For many PWAs -- especially those with infections caused by cytomegalovirus (CMV) -- the Food and Drug Administration’s (FDA) decision to approve an oral version of the anti-CMV drug Cytovene (ganciclovir) at the beginning of this year was a blessing.

CMV, a member of the herpesvirus family, can cause a variety of infections, including blindness and life-threatening disease. The only two treatments approved had been Cytovene or Foscavir (foscarnet), which requires daily IV infusions, usually for the rest of a patient’s life. With FDA approval, it became possible to complete a short length of IV therapy and then switch to an oral dose of 12 capsules a day.

Even more exciting was the possibility that oral Cytovene could be used as a preventive drug (prophylaxis) against CMV infection; two clinical trials were conducted. The results of one were presented in October 1994 with much fanfare as a medical breakthrough in preventive medicine. But the results of the second trial delivered a sobering blow to physicians, researchers and activists.

So which study is correct? Before we pull the plug on CMV prophylaxis, it is important to understand the differences between the two trials. The first, sponsored by Cytovene manufacturer Syntex Laboratories, held that the oral drug was effective. In this study, 725 participants were given either oral Cytovene or placebo. Of the 486 participants on oral Cytovene, only 16 percent developed a form of CMV disease, whereas 30 percent on placebo did. What’s more, only 11 percent of those on Cytovene compared to 20 percent of those on placebo developed sight problems from CMV retinitis.

With this good news, all eyes were fixed on another study being conducted by the Community Programs for Clinical Research on AIDS (CPCRA). This study was anything but reassuring. According to researcher Carol Brosgart, M.D., there was no statistical difference between those on oral Cytovene and those on placebo.

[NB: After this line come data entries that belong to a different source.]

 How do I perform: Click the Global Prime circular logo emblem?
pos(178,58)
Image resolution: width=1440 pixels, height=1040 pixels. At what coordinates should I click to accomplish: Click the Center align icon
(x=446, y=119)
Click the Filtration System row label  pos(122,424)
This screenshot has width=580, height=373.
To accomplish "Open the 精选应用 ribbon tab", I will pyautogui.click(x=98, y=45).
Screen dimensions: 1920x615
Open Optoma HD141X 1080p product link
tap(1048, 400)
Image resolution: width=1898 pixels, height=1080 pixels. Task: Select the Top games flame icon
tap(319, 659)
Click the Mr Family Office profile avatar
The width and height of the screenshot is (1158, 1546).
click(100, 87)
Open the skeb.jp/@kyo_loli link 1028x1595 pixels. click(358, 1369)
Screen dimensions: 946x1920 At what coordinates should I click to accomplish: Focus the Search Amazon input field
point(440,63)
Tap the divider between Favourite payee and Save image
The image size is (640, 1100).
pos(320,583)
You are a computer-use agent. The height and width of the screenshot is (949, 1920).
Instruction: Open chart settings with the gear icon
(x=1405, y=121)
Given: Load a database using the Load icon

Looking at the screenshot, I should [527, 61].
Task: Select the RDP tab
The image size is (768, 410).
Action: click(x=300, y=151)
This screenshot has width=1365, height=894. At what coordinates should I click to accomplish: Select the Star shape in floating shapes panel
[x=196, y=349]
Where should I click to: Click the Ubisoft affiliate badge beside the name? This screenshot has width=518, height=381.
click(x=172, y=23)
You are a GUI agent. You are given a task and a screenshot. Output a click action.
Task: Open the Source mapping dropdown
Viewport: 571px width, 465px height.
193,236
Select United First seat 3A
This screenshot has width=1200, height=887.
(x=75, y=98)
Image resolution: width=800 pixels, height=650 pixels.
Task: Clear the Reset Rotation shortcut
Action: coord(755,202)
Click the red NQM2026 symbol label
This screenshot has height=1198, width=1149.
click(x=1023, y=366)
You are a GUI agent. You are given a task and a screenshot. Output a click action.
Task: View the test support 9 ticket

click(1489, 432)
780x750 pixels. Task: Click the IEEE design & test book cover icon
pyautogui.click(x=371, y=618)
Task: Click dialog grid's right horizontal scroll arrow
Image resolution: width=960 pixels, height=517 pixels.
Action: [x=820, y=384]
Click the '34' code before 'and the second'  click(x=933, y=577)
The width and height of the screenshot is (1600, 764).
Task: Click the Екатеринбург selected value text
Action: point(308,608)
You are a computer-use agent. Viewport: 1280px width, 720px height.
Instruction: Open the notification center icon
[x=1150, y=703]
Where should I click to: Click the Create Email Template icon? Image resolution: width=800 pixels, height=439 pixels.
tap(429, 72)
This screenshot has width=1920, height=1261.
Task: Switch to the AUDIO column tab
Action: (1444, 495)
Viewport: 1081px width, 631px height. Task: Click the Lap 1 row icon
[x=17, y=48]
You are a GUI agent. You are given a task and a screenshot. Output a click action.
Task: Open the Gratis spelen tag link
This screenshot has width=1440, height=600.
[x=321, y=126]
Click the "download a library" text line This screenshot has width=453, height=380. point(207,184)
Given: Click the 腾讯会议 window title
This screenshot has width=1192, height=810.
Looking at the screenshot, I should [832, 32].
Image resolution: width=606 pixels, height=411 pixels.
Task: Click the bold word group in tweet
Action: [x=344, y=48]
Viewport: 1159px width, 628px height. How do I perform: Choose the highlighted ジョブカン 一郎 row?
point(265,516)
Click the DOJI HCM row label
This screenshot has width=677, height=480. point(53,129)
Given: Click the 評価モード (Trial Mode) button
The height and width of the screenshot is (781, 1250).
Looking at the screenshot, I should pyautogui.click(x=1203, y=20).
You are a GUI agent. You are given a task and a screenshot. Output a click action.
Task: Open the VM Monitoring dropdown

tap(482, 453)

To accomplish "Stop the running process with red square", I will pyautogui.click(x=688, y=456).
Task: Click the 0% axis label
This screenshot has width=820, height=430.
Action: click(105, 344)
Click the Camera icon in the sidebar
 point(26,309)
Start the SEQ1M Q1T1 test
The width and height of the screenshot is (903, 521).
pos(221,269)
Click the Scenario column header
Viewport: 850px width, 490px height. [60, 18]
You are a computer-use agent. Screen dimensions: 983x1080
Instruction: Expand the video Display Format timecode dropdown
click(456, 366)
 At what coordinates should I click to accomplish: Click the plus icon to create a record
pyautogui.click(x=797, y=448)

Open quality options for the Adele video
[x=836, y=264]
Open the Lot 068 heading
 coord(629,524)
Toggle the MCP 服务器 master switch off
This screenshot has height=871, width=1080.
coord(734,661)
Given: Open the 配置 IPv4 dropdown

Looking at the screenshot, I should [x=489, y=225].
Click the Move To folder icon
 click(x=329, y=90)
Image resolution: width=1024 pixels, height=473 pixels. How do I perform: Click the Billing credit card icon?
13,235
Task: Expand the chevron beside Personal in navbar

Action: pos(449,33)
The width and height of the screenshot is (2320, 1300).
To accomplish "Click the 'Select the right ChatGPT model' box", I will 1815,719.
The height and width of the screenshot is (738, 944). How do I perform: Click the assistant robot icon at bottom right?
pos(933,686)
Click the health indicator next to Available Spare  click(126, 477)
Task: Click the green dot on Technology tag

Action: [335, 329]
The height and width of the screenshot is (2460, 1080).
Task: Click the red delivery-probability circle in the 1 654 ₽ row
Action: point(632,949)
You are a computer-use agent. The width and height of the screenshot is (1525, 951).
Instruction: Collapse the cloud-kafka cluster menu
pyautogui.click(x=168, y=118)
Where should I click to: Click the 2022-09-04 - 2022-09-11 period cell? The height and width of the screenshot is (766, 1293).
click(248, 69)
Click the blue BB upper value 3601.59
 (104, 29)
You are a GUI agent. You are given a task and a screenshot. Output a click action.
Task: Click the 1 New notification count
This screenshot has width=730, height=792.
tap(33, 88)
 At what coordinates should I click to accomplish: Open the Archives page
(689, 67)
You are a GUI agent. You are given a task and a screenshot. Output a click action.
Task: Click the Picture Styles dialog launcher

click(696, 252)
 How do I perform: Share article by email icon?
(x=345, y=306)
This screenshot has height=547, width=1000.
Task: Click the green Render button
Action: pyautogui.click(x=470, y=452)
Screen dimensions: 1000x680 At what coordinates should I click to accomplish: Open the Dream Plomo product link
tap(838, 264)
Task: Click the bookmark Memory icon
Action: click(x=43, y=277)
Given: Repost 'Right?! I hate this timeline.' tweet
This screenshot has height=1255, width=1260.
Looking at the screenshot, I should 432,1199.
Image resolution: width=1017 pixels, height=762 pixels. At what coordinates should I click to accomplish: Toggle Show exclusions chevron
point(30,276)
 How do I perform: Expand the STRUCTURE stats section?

Without disparaging the findings of either research team, it is important to understand that the trials -- while similar in their randomized, placebo-controlled design -- differed significantly in their overall structure.

What difference does this make? “A world of difference,” says Kevin Frost of the American Foundation for AIDS Research. First of all, due to the findings of the Syntex study, the CPCRA was required to offer Cytovene to all participants half-way through their study. The switch-over seriously altered the so-called power of the trial in terms of yielding statistically significant results. “Also,” Frost says, “because CMV retinitis usually doesn’t set in until patients fall below 10 CD4 cells, the participants in the Syntex study were much easier to monitor.”

More important, participants in the Syntex study were monitored carefully by ophthalmologists, whereas those in the CPCRA study were monitored by primary physicians. The difference? Frost concludes, “Because symptoms of CMV retinitis may not manifest themselves until after CMV has caused extensive eye damage, the CPCRA study did not follow participants long enough to demonstrate the effectiveness of oral Cytovene based on symptoms.”

Where do we go from here? According to ophthalmologist Ronni M. Lieberman, M.D., a conclusion that can be drawn from both trials is the importance of ophthalmologic care for PWAs with fewer than 50 CD4 cells. “There is much to be gained from detecting CMV retinitis in its early stages, especially in the absence of symptoms.”